» What is being asked
In the listing below, find the line containing "The width and height of the screenshot is (784, 388)." and the line containing "The height and width of the screenshot is (696, 392).". Repeat exactly those two lines and every line between them, nothing more.

» Given records
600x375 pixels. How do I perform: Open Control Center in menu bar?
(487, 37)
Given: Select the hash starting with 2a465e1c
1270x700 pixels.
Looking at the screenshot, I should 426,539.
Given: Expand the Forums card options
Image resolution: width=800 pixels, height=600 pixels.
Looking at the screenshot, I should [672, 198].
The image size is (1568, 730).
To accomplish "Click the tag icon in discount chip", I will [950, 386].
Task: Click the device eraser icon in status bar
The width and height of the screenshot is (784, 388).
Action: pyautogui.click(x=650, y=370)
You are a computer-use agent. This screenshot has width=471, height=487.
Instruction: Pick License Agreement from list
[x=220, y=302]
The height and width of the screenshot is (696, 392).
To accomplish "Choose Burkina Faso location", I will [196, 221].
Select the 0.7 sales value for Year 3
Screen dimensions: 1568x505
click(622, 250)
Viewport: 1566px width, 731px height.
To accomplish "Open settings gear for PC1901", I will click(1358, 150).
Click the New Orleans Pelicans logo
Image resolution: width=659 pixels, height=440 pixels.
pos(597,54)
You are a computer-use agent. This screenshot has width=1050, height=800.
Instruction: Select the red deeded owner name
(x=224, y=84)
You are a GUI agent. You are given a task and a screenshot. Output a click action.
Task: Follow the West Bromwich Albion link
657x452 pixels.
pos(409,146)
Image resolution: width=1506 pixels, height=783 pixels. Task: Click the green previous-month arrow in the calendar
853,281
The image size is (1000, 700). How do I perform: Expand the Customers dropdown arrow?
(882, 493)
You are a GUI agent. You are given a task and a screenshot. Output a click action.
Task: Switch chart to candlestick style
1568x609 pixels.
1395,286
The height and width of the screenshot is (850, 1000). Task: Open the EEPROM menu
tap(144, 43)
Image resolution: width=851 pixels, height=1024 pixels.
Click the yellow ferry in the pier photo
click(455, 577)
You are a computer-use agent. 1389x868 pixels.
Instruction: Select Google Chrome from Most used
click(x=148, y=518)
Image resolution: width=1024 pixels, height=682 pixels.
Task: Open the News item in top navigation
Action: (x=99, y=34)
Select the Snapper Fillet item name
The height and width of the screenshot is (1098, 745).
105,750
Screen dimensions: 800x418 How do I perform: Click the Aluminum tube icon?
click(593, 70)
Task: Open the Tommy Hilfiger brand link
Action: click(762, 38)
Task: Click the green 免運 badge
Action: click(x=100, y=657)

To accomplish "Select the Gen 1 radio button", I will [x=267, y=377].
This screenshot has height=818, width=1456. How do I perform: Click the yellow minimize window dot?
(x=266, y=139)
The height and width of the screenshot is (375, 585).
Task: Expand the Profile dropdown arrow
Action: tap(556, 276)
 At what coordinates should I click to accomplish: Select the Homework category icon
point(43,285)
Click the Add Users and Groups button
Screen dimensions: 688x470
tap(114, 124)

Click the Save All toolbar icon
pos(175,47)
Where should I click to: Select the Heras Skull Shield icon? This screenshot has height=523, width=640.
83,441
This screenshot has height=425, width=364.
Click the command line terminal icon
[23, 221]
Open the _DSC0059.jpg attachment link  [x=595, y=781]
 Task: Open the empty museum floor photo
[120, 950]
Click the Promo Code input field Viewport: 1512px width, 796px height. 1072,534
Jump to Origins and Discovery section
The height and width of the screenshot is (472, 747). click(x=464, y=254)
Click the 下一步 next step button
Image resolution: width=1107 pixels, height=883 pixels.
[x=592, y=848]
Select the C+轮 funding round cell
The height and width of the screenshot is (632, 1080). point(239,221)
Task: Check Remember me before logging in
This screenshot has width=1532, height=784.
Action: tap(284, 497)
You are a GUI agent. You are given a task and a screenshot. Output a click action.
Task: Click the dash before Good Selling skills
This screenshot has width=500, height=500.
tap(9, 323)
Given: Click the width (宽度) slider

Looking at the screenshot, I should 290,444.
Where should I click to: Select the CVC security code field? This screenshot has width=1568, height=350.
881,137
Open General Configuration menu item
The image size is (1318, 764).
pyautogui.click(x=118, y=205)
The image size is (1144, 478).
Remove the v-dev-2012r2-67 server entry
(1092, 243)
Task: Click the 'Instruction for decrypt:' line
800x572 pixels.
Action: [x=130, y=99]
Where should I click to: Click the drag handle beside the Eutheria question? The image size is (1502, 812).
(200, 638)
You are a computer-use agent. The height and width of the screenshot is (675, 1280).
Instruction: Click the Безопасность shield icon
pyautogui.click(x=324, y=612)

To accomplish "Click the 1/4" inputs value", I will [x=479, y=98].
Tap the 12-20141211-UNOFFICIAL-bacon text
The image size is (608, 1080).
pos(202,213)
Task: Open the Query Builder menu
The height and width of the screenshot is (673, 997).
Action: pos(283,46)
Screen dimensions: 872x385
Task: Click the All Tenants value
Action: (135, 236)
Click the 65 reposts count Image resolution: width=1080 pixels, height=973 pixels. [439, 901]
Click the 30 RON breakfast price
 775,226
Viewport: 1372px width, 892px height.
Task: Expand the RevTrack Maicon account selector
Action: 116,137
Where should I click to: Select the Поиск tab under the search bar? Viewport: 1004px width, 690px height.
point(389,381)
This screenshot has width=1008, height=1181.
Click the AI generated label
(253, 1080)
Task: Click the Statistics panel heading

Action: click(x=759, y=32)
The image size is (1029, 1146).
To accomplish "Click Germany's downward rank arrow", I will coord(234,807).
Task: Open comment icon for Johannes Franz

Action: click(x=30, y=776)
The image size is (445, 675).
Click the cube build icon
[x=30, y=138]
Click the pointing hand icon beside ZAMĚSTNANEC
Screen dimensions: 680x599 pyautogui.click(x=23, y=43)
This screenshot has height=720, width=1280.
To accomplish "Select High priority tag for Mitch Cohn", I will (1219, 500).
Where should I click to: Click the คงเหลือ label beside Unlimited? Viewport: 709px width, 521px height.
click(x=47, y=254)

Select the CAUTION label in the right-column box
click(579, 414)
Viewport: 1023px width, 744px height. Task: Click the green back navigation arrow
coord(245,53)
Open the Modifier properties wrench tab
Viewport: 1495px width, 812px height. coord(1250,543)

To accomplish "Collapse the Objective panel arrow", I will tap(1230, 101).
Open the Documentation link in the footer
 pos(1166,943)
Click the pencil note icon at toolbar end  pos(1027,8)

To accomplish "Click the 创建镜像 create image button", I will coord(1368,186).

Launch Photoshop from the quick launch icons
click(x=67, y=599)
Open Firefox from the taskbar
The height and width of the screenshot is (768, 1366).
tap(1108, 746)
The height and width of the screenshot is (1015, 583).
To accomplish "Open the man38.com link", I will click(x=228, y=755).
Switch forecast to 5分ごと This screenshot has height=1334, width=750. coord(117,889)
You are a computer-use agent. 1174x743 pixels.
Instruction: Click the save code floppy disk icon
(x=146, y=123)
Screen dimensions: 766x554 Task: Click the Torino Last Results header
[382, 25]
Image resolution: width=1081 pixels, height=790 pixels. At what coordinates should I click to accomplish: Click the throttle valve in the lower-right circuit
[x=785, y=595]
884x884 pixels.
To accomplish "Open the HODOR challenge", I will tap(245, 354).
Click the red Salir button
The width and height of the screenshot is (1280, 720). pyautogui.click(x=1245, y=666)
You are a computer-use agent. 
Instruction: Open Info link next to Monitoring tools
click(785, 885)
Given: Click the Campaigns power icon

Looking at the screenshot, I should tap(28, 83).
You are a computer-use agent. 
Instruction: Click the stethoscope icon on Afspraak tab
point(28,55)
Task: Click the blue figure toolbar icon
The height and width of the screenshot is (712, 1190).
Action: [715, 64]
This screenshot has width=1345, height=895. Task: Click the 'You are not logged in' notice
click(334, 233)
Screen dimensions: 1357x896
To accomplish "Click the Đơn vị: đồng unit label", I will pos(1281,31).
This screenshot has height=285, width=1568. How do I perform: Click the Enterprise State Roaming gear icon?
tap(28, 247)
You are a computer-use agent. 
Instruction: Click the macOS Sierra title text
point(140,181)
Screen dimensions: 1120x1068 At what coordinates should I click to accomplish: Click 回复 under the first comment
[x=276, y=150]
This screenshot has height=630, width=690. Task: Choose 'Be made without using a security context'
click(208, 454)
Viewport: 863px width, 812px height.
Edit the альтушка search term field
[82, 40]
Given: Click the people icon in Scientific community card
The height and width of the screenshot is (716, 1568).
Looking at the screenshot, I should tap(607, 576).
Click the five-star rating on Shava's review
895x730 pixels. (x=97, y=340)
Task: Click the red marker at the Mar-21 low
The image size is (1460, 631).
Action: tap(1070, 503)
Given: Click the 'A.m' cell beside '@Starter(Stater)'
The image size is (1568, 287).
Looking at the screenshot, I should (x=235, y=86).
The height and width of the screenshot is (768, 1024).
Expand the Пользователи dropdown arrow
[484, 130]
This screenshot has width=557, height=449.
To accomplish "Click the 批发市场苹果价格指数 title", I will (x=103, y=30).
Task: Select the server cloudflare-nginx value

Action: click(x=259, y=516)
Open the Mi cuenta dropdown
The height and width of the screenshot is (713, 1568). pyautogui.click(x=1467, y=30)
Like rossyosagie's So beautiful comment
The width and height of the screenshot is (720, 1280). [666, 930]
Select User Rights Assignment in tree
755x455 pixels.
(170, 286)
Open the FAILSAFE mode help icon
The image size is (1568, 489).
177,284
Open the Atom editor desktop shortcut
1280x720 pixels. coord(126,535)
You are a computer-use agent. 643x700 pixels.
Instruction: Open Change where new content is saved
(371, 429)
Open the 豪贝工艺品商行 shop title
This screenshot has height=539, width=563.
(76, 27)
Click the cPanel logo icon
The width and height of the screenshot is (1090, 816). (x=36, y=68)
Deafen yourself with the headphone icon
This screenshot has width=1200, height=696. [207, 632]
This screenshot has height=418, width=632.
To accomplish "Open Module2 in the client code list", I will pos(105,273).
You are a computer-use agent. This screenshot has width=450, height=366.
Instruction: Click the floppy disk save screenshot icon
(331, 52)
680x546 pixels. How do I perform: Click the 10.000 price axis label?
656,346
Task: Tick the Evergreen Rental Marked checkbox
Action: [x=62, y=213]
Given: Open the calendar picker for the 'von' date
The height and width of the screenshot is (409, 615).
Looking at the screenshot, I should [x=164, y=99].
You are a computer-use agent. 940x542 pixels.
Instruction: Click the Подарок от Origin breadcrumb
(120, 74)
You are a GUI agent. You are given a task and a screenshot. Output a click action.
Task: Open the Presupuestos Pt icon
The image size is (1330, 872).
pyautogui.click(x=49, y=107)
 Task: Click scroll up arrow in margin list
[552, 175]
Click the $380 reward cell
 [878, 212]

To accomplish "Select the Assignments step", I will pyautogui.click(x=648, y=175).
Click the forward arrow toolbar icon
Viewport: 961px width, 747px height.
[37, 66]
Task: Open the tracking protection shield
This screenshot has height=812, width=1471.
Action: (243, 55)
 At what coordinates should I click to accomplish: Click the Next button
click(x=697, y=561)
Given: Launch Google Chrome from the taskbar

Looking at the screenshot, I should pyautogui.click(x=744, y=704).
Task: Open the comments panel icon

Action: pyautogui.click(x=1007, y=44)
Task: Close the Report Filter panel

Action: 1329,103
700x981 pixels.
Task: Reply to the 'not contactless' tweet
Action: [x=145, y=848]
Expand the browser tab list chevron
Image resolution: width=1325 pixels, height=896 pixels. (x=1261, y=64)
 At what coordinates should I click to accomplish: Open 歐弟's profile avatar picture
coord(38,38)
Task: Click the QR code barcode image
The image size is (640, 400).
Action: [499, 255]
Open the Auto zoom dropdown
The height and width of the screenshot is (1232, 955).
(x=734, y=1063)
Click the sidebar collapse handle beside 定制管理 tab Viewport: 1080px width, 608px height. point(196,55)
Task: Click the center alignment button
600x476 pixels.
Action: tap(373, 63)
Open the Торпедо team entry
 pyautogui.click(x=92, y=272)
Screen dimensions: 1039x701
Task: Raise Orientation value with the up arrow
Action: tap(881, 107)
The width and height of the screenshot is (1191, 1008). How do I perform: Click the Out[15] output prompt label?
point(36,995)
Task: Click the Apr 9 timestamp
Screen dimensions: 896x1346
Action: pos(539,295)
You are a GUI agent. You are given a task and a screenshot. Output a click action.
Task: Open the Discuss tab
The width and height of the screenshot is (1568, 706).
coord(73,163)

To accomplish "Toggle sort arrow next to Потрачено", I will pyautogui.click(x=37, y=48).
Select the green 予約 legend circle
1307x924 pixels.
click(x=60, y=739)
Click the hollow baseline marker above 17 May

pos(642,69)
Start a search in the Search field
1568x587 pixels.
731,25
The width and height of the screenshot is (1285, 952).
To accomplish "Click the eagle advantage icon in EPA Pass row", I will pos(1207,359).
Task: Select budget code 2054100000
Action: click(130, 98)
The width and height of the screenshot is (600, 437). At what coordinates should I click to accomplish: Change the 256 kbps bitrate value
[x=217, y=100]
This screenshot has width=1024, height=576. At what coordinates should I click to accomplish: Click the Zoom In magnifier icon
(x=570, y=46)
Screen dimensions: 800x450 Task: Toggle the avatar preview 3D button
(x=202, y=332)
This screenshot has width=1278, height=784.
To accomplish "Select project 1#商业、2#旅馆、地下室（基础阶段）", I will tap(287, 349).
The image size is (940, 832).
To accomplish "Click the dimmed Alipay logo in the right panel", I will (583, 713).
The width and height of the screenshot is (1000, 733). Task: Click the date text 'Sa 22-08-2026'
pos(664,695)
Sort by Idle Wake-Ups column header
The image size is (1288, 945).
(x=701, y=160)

» Your response
The width and height of the screenshot is (784, 388).
Action: pyautogui.click(x=650, y=370)
You are a computer-use agent. This screenshot has width=471, height=487.
Instruction: Pick License Agreement from list
[x=220, y=302]
The height and width of the screenshot is (696, 392).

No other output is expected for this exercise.